→ Problem requirements
Return each entry below without any alteration.
==== Input data
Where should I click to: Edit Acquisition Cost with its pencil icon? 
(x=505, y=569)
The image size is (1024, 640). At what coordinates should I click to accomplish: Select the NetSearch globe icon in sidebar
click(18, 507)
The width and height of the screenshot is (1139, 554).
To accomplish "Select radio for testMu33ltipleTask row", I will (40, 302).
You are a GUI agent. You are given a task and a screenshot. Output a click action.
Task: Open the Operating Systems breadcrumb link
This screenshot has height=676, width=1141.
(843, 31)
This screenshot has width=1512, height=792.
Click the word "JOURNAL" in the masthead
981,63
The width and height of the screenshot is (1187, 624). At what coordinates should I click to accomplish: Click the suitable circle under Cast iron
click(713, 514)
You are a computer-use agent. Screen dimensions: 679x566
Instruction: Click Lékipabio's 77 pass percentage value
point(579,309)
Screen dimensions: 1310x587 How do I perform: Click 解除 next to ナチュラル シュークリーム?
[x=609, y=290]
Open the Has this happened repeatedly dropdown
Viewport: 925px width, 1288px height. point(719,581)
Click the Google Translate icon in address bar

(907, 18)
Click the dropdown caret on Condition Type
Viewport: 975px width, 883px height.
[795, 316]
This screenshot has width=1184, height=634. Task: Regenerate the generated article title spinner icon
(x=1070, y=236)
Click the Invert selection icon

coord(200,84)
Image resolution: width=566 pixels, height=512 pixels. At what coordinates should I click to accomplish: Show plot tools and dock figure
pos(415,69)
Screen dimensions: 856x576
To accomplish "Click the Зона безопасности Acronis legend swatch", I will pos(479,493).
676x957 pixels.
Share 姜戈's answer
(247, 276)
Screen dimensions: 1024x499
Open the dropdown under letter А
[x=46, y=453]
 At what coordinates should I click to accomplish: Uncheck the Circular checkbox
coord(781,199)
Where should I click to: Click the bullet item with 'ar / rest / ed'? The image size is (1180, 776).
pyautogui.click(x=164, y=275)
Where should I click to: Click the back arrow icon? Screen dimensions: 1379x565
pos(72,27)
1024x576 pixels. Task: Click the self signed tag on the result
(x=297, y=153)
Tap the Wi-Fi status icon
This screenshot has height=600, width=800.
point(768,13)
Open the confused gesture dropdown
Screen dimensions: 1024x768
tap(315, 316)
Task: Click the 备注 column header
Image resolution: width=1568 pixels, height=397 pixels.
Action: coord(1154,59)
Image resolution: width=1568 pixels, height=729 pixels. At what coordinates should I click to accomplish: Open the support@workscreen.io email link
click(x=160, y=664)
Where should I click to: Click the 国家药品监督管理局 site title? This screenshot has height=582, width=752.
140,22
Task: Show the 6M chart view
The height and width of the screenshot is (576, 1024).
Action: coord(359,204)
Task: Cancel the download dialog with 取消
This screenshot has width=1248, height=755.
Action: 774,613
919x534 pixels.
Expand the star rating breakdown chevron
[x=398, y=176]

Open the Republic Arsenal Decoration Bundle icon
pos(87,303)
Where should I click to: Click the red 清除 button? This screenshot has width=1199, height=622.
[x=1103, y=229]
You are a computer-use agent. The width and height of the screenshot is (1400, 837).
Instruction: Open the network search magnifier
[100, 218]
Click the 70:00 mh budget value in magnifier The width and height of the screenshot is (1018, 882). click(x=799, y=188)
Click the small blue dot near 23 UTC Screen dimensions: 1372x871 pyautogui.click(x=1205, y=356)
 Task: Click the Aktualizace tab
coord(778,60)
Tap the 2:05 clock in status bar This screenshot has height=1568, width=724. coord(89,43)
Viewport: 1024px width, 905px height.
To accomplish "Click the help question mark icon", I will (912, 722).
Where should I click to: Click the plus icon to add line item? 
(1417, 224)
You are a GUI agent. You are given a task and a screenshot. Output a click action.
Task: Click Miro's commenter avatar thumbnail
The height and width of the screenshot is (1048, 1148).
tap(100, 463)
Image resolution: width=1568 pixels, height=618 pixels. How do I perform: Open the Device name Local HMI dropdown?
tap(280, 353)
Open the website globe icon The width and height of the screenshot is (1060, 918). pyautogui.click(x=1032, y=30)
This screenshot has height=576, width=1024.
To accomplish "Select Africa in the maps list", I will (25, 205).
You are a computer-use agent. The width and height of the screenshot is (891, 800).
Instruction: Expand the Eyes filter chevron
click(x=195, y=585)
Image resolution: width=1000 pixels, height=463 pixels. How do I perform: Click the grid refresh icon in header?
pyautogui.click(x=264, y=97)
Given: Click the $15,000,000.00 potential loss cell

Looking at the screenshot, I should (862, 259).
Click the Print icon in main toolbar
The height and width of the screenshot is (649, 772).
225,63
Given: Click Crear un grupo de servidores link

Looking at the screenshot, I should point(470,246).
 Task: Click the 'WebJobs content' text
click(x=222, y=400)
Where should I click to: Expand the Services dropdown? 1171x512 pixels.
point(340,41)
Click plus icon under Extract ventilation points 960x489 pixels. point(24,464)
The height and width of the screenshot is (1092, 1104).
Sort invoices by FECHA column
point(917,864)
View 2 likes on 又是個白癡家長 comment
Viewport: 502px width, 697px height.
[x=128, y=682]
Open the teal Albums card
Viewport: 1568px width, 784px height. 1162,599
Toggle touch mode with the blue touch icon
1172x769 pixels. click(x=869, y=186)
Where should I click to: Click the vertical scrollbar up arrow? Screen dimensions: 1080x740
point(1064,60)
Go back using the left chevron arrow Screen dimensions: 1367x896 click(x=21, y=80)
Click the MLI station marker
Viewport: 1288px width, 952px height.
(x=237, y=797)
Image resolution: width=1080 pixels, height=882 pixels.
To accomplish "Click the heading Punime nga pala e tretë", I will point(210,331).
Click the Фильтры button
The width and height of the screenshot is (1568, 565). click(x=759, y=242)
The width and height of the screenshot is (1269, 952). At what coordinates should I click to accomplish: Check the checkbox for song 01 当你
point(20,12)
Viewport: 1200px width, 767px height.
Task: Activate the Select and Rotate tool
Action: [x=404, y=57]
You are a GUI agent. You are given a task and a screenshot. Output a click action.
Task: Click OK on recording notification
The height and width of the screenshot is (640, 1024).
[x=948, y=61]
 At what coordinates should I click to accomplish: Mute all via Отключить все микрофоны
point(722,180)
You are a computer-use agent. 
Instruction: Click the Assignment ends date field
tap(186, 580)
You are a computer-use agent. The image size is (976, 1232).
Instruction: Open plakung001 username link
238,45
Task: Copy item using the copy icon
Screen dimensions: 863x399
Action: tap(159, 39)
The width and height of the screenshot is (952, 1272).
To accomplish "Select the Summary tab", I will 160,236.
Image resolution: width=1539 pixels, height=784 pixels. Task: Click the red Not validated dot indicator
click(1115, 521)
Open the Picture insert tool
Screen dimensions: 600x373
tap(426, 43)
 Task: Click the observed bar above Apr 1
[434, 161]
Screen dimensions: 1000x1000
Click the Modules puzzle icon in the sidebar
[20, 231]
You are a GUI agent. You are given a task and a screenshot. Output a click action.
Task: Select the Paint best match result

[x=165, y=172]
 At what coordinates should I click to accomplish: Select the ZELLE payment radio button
========
→ Response to the task
Where should I click to: Edit Acquisition Cost with its pencil icon? 
(x=505, y=569)
The image size is (1024, 640). At what coordinates should I click to accomplish: Select the NetSearch globe icon in sidebar
click(18, 507)
The width and height of the screenshot is (1139, 554).
To accomplish "Select radio for testMu33ltipleTask row", I will (40, 302).
You are a GUI agent. You are given a task and a screenshot. Output a click action.
Task: Open the Operating Systems breadcrumb link
This screenshot has height=676, width=1141.
(843, 31)
This screenshot has width=1512, height=792.
Click the word "JOURNAL" in the masthead
981,63
The width and height of the screenshot is (1187, 624). At what coordinates should I click to accomplish: Click the suitable circle under Cast iron
click(713, 514)
You are a computer-use agent. Screen dimensions: 679x566
Instruction: Click Lékipabio's 77 pass percentage value
point(579,309)
Screen dimensions: 1310x587 How do I perform: Click 解除 next to ナチュラル シュークリーム?
[x=609, y=290]
Open the Has this happened repeatedly dropdown
Viewport: 925px width, 1288px height. point(719,581)
Click the Google Translate icon in address bar

(907, 18)
Click the dropdown caret on Condition Type
Viewport: 975px width, 883px height.
[795, 316]
This screenshot has width=1184, height=634. Task: Regenerate the generated article title spinner icon
(x=1070, y=236)
Click the Invert selection icon

coord(200,84)
Image resolution: width=566 pixels, height=512 pixels. At what coordinates should I click to accomplish: Show plot tools and dock figure
pos(415,69)
Screen dimensions: 856x576
To accomplish "Click the Зона безопасности Acronis legend swatch", I will pos(479,493).
676x957 pixels.
Share 姜戈's answer
(247, 276)
Screen dimensions: 1024x499
Open the dropdown under letter А
[x=46, y=453]
 At what coordinates should I click to accomplish: Uncheck the Circular checkbox
coord(781,199)
Where should I click to: Click the bullet item with 'ar / rest / ed'? The image size is (1180, 776).
pyautogui.click(x=164, y=275)
Where should I click to: Click the back arrow icon? Screen dimensions: 1379x565
pos(72,27)
1024x576 pixels. Task: Click the self signed tag on the result
(x=297, y=153)
Tap the Wi-Fi status icon
This screenshot has height=600, width=800.
point(768,13)
Open the confused gesture dropdown
Screen dimensions: 1024x768
tap(315, 316)
Task: Click the 备注 column header
Image resolution: width=1568 pixels, height=397 pixels.
Action: coord(1154,59)
Image resolution: width=1568 pixels, height=729 pixels. At what coordinates should I click to accomplish: Open the support@workscreen.io email link
click(x=160, y=664)
Where should I click to: Click the 国家药品监督管理局 site title? This screenshot has height=582, width=752.
140,22
Task: Show the 6M chart view
The height and width of the screenshot is (576, 1024).
Action: coord(359,204)
Task: Cancel the download dialog with 取消
This screenshot has width=1248, height=755.
Action: 774,613
919x534 pixels.
Expand the star rating breakdown chevron
[x=398, y=176]

Open the Republic Arsenal Decoration Bundle icon
pos(87,303)
Where should I click to: Click the red 清除 button? This screenshot has width=1199, height=622.
[x=1103, y=229]
You are a computer-use agent. The width and height of the screenshot is (1400, 837).
Instruction: Open the network search magnifier
[100, 218]
Click the 70:00 mh budget value in magnifier The width and height of the screenshot is (1018, 882). click(x=799, y=188)
Click the small blue dot near 23 UTC Screen dimensions: 1372x871 pyautogui.click(x=1205, y=356)
 Task: Click the Aktualizace tab
coord(778,60)
Tap the 2:05 clock in status bar This screenshot has height=1568, width=724. coord(89,43)
Viewport: 1024px width, 905px height.
To accomplish "Click the help question mark icon", I will (912, 722).
Where should I click to: Click the plus icon to add line item? 
(1417, 224)
You are a GUI agent. You are given a task and a screenshot. Output a click action.
Task: Click Miro's commenter avatar thumbnail
The height and width of the screenshot is (1048, 1148).
tap(100, 463)
Image resolution: width=1568 pixels, height=618 pixels. How do I perform: Open the Device name Local HMI dropdown?
tap(280, 353)
Open the website globe icon The width and height of the screenshot is (1060, 918). pyautogui.click(x=1032, y=30)
This screenshot has height=576, width=1024.
To accomplish "Select Africa in the maps list", I will (25, 205).
You are a computer-use agent. The width and height of the screenshot is (891, 800).
Instruction: Expand the Eyes filter chevron
click(x=195, y=585)
Image resolution: width=1000 pixels, height=463 pixels. How do I perform: Click the grid refresh icon in header?
pyautogui.click(x=264, y=97)
Given: Click the $15,000,000.00 potential loss cell

Looking at the screenshot, I should (862, 259).
Click the Print icon in main toolbar
The height and width of the screenshot is (649, 772).
225,63
Given: Click Crear un grupo de servidores link

Looking at the screenshot, I should point(470,246).
 Task: Click the 'WebJobs content' text
click(x=222, y=400)
Where should I click to: Expand the Services dropdown? 1171x512 pixels.
point(340,41)
Click plus icon under Extract ventilation points 960x489 pixels. point(24,464)
The height and width of the screenshot is (1092, 1104).
Sort invoices by FECHA column
point(917,864)
View 2 likes on 又是個白癡家長 comment
Viewport: 502px width, 697px height.
[x=128, y=682]
Open the teal Albums card
Viewport: 1568px width, 784px height. 1162,599
Toggle touch mode with the blue touch icon
1172x769 pixels. click(x=869, y=186)
Where should I click to: Click the vertical scrollbar up arrow? Screen dimensions: 1080x740
point(1064,60)
Go back using the left chevron arrow Screen dimensions: 1367x896 click(x=21, y=80)
Click the MLI station marker
Viewport: 1288px width, 952px height.
(x=237, y=797)
Image resolution: width=1080 pixels, height=882 pixels.
To accomplish "Click the heading Punime nga pala e tretë", I will point(210,331).
Click the Фильтры button
The width and height of the screenshot is (1568, 565). click(x=759, y=242)
The width and height of the screenshot is (1269, 952). At what coordinates should I click to accomplish: Check the checkbox for song 01 当你
point(20,12)
Viewport: 1200px width, 767px height.
Task: Activate the Select and Rotate tool
Action: [x=404, y=57]
You are a GUI agent. You are given a task and a screenshot. Output a click action.
Task: Click OK on recording notification
The height and width of the screenshot is (640, 1024).
[x=948, y=61]
 At what coordinates should I click to accomplish: Mute all via Отключить все микрофоны
point(722,180)
You are a computer-use agent. 
Instruction: Click the Assignment ends date field
tap(186, 580)
You are a computer-use agent. The image size is (976, 1232).
Instruction: Open plakung001 username link
238,45
Task: Copy item using the copy icon
Screen dimensions: 863x399
Action: tap(159, 39)
The width and height of the screenshot is (952, 1272).
To accomplish "Select the Summary tab", I will 160,236.
Image resolution: width=1539 pixels, height=784 pixels. Task: Click the red Not validated dot indicator
click(1115, 521)
Open the Picture insert tool
Screen dimensions: 600x373
tap(426, 43)
 Task: Click the observed bar above Apr 1
[434, 161]
Screen dimensions: 1000x1000
Click the Modules puzzle icon in the sidebar
[20, 231]
You are a GUI agent. You are given a task and a screenshot. Output a click action.
Task: Select the Paint best match result

[x=165, y=172]
 At what coordinates should I click to accomplish: Select the ZELLE payment radio button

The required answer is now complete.